→ Extract to read
□ □ □ □ □

That great, big, all-American motor car company that the Obama Administration took bows for saving five years ago has been revealed as a thoroughly corrupt, incompetent and deadly enterprise. As the full extent of the General Motors safety scandal unfolds—and it could get worse—this is a good time to take stock of the ethics lessons and miscreants involved, on the off chance that we are interested in learning something.
Did that sound bitter? It is. There is little in this terrible story of corporate ineptitude and corruption that wasn’t known and understood decades ago. Yet here we are again.
- G.M. management. It pursued the policy of paying large settlements with confidentiality agreements to those injured by ignition switch defects in their cars, never fixing the defect itself. This is the old Pinto calculation, reasoning that if it is cheaper to pay for the deaths and injuries from a design defect than to fix the defect itself, then it makes good business sense to keep doing that, indefinitely. There are three problems with this logic, of course. First, it kills people. Second, it is stupid: eventually the facts will get out, and the whole company will be endangered. Third, it is wrong.

□ □ □ □ □

→ Brief A
In the piece on the General Motors safety scandal, what policy did G.M. management pursue toward people injured by ignition switch defects?

□ □ □ □ □

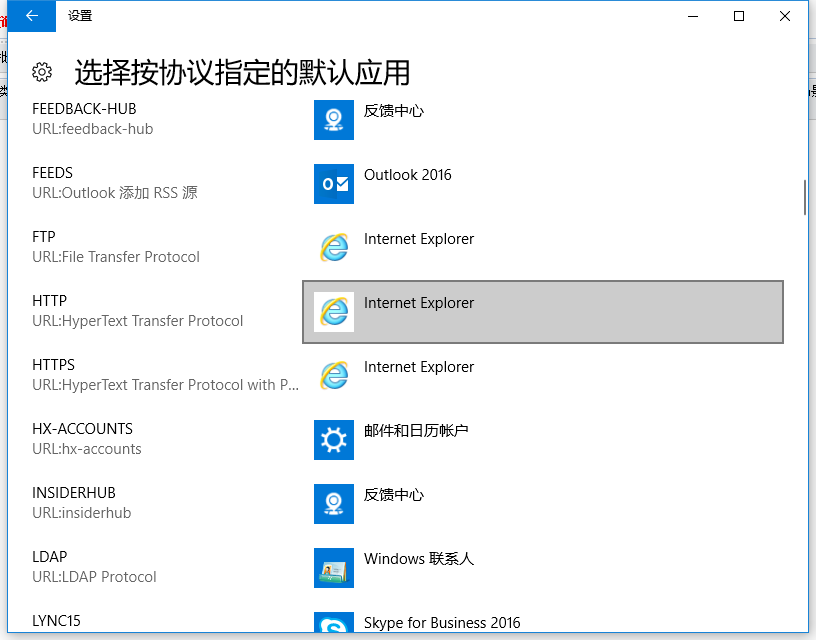The height and width of the screenshot is (640, 816).
Task: Click the Feedback Hub icon beside FEEDBACK-HUB
Action: 333,120
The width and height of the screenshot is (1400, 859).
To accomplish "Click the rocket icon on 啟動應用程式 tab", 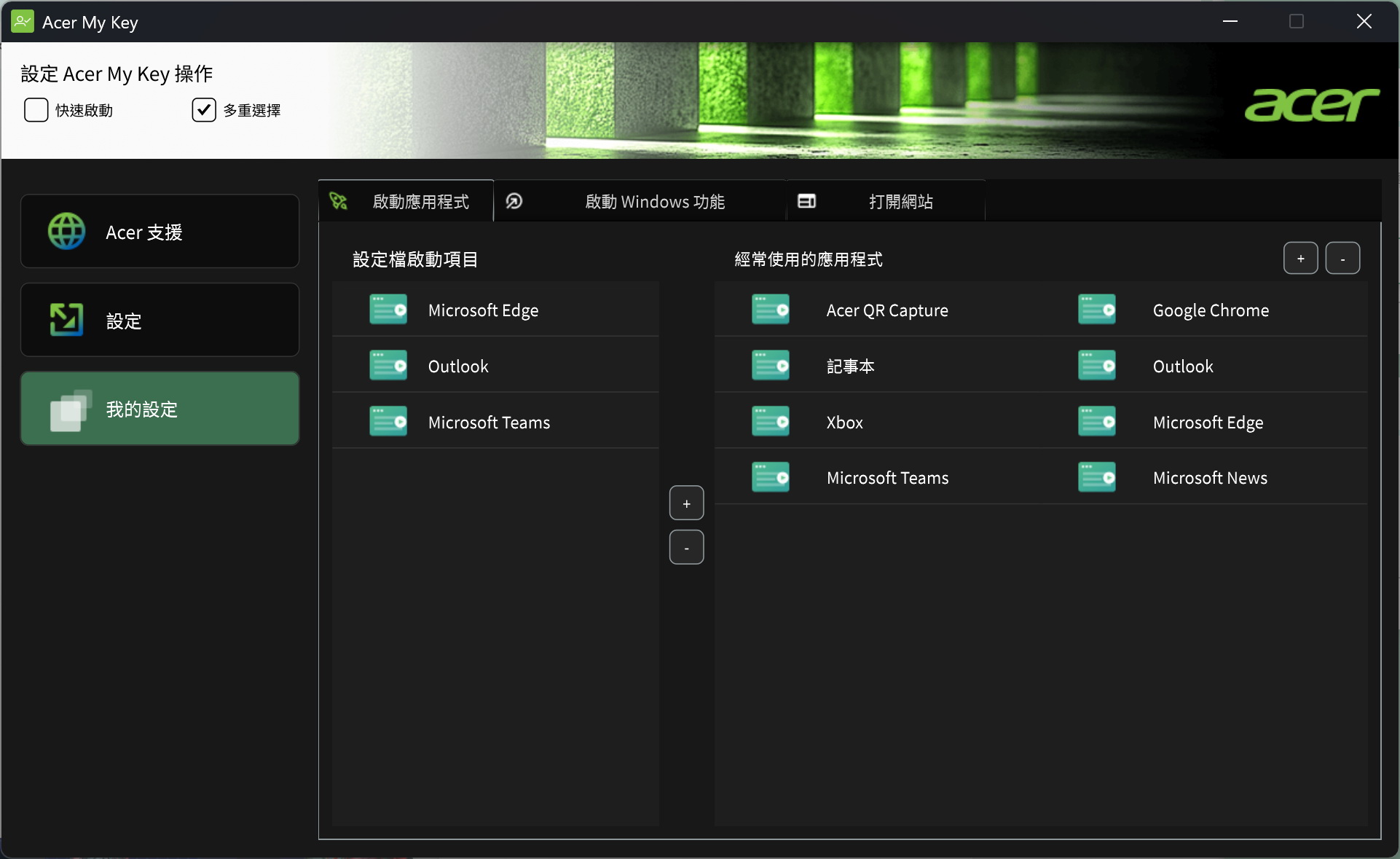I will point(339,201).

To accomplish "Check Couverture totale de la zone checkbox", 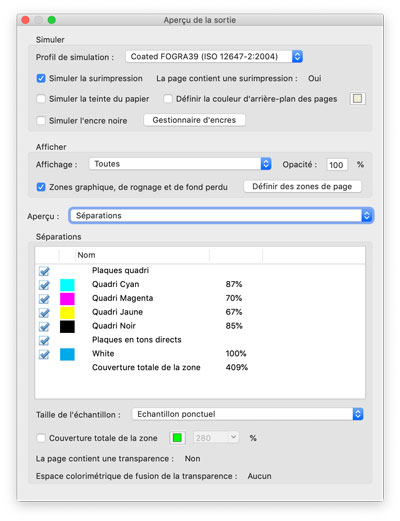I will 41,438.
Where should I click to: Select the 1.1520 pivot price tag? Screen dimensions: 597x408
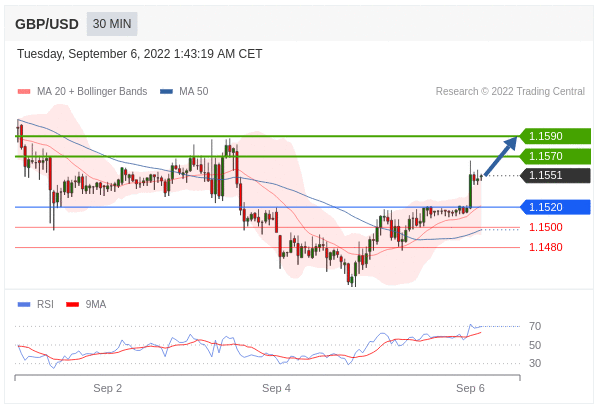point(555,207)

□ □ □ □ □

→ Brief B
Convert the records from the line containing "Where should I" through the end of the records, inclusive, into a Markdown table with the columns Row and Record line. Skip blank lines and leave out the pictures.

→ Finished answer A
It paid large settlements with confidentiality agreements and never fixed the defect itself.

→ Finished answer B
| Row | Record line |
|---|---|
| 1 | Where should I click to: Select the 1.1520 pivot price tag? Screen dimensions: 597x408 |
| 2 | point(555,207) |